How does security work in Cloud CMS?

Cloud CMS provides two ways to describe access rights to things:

  • Object-level / role-based authorities
  • Team / role-based authorities

With object-level / role-based authorities, you assign a principal (either a user or a group) a role against something.  For example, you might give Joe the CONSUMER role against a content node.  When Joe then interacts with the content node in the future, he will do so with the CONSUMER role which will allow him to "read" the node.

With team / role-based authorities, you create a project team and put Joe on the team.  You then configure the team's roles so that anyone on the team will receive the CONSUMER role against things in the project.  Thus, Joe will be able to "read" the very same content node from above but without needing to have explicit permission.  They very fact that he is on the team lets him do his job.

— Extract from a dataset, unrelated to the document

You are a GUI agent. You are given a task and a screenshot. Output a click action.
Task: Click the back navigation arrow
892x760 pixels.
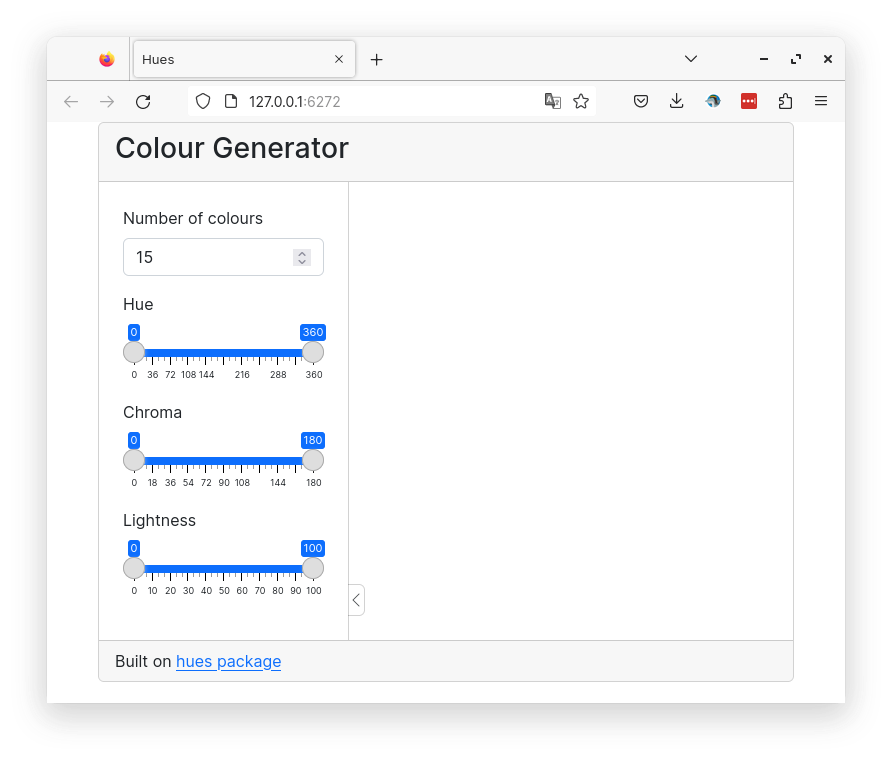pos(71,102)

Teams provide a broad way of working with users across your projects.  If you need to get more fine-grained, then you will want to adjust the team's policies.  Team policies let you get more specific about exactly what kinds of objects are to be affected.  Team policies let you GRANT and REVOKE specific roles against specific object types.

For example, you could have a Team that gives the CONSUMER role to everyone in it.  And then, you could add in a policy that REVOKES the CONSUMER role for anything of type "node".  By doing so, Joe will be able to read everything in the project except for content nodes.  You can then use the object-level / role-based authorities approach to enable Joe's read rights per content-instance or per-content type.

Access rights are checked with every call into the Cloud CMS API, no matter whether those calls originate from HTTP, WebDAV, FTP or the user interface.  At the end of the day, all calls route through the same backbone services.


Access control assignments that are assigned to a group will automatically be assigned to the members of the group.  Thus, you may find using groups to be an easier way to manage your users.  Rather than assign rights to individual users, you can put all of the users into a single group and then set up object-level or team role-based authorities using the group.

The ACL tree is automatically managed for you and updated whenever users or groups are added, removed or their membership is altered.


When using content containers (i.e. folders), authorities that are granted to a container will automatically propagate to all child objects within the folder.  If those objects are files, those files will receive the same authority grants.  If those objects are containers/folders themselves, then the propagation will continue to all children so on down.

Propagation can be disabled by toggling the "enabled" setting on the association that links the parent to child.  This association must have the f:propagates-authority feature on it.  By default, the a:child association has this feature and so propagation is enabled by default for all folders/documents within the main user interface.